(Items from a dataset)
== Segment start ==

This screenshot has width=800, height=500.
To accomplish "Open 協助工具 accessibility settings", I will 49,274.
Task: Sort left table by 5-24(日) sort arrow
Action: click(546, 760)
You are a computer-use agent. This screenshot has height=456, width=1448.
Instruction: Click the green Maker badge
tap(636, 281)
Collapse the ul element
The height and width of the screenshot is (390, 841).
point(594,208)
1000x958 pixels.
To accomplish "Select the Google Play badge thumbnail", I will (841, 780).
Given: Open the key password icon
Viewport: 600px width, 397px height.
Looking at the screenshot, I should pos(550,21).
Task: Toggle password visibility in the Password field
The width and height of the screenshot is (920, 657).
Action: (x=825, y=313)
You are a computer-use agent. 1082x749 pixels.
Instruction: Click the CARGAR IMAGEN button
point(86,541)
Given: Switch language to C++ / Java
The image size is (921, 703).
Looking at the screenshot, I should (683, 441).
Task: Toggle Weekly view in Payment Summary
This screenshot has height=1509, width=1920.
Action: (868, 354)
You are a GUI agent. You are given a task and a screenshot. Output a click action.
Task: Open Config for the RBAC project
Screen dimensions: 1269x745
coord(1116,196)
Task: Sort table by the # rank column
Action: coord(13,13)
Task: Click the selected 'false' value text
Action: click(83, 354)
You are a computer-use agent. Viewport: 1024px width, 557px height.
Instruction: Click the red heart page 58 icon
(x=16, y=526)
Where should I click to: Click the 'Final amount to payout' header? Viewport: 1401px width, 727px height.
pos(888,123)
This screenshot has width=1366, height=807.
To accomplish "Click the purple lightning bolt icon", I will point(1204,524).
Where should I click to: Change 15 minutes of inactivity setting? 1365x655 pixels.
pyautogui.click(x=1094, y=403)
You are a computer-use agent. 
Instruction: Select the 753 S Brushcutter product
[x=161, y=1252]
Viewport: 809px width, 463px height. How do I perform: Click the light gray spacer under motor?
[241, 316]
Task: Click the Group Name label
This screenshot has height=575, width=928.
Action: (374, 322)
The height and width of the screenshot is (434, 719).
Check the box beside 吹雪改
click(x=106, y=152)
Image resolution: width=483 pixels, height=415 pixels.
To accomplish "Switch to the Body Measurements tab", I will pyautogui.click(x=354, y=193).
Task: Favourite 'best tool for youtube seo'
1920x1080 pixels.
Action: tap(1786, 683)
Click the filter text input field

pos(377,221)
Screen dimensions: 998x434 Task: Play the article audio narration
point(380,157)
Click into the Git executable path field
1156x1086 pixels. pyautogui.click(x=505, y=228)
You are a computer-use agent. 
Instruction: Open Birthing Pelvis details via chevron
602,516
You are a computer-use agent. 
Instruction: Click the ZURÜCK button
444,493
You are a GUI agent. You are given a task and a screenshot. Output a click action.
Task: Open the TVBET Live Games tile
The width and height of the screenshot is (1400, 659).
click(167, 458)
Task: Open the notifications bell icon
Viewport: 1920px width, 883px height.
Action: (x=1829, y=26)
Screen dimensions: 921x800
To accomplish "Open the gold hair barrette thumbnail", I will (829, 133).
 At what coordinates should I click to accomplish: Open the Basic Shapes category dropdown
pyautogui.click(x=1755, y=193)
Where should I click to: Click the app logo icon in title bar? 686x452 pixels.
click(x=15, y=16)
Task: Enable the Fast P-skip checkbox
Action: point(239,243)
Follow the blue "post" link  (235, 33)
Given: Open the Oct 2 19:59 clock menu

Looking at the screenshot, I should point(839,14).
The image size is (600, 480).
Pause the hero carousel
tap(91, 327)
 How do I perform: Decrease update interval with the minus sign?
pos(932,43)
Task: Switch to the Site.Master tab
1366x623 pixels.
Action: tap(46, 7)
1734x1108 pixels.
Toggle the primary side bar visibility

== Segment end ==

Instructions to follow: All of the entries above need to be reproduced exactly.

Answer to the exercise:
This screenshot has width=800, height=500.
To accomplish "Open 協助工具 accessibility settings", I will 49,274.
Task: Sort left table by 5-24(日) sort arrow
Action: click(546, 760)
You are a computer-use agent. This screenshot has height=456, width=1448.
Instruction: Click the green Maker badge
tap(636, 281)
Collapse the ul element
The height and width of the screenshot is (390, 841).
point(594,208)
1000x958 pixels.
To accomplish "Select the Google Play badge thumbnail", I will (841, 780).
Given: Open the key password icon
Viewport: 600px width, 397px height.
Looking at the screenshot, I should pos(550,21).
Task: Toggle password visibility in the Password field
The width and height of the screenshot is (920, 657).
Action: (x=825, y=313)
You are a computer-use agent. 1082x749 pixels.
Instruction: Click the CARGAR IMAGEN button
point(86,541)
Given: Switch language to C++ / Java
The image size is (921, 703).
Looking at the screenshot, I should (683, 441).
Task: Toggle Weekly view in Payment Summary
This screenshot has height=1509, width=1920.
Action: (868, 354)
You are a GUI agent. You are given a task and a screenshot. Output a click action.
Task: Open Config for the RBAC project
Screen dimensions: 1269x745
coord(1116,196)
Task: Sort table by the # rank column
Action: coord(13,13)
Task: Click the selected 'false' value text
Action: click(83, 354)
You are a computer-use agent. Viewport: 1024px width, 557px height.
Instruction: Click the red heart page 58 icon
(x=16, y=526)
Where should I click to: Click the 'Final amount to payout' header? Viewport: 1401px width, 727px height.
pos(888,123)
This screenshot has width=1366, height=807.
To accomplish "Click the purple lightning bolt icon", I will point(1204,524).
Where should I click to: Change 15 minutes of inactivity setting? 1365x655 pixels.
pyautogui.click(x=1094, y=403)
You are a computer-use agent. 
Instruction: Select the 753 S Brushcutter product
[x=161, y=1252]
Viewport: 809px width, 463px height. How do I perform: Click the light gray spacer under motor?
[241, 316]
Task: Click the Group Name label
This screenshot has height=575, width=928.
Action: (374, 322)
The height and width of the screenshot is (434, 719).
Check the box beside 吹雪改
click(x=106, y=152)
Image resolution: width=483 pixels, height=415 pixels.
To accomplish "Switch to the Body Measurements tab", I will pyautogui.click(x=354, y=193).
Task: Favourite 'best tool for youtube seo'
1920x1080 pixels.
Action: tap(1786, 683)
Click the filter text input field

pos(377,221)
Screen dimensions: 998x434 Task: Play the article audio narration
point(380,157)
Click into the Git executable path field
1156x1086 pixels. pyautogui.click(x=505, y=228)
You are a computer-use agent. 
Instruction: Open Birthing Pelvis details via chevron
602,516
You are a computer-use agent. 
Instruction: Click the ZURÜCK button
444,493
You are a GUI agent. You are given a task and a screenshot. Output a click action.
Task: Open the TVBET Live Games tile
The width and height of the screenshot is (1400, 659).
click(167, 458)
Task: Open the notifications bell icon
Viewport: 1920px width, 883px height.
Action: (x=1829, y=26)
Screen dimensions: 921x800
To accomplish "Open the gold hair barrette thumbnail", I will (829, 133).
 At what coordinates should I click to accomplish: Open the Basic Shapes category dropdown
pyautogui.click(x=1755, y=193)
Where should I click to: Click the app logo icon in title bar? 686x452 pixels.
click(x=15, y=16)
Task: Enable the Fast P-skip checkbox
Action: point(239,243)
Follow the blue "post" link  (235, 33)
Given: Open the Oct 2 19:59 clock menu

Looking at the screenshot, I should point(839,14).
The image size is (600, 480).
Pause the hero carousel
tap(91, 327)
 How do I perform: Decrease update interval with the minus sign?
pos(932,43)
Task: Switch to the Site.Master tab
1366x623 pixels.
Action: tap(46, 7)
1734x1108 pixels.
Toggle the primary side bar visibility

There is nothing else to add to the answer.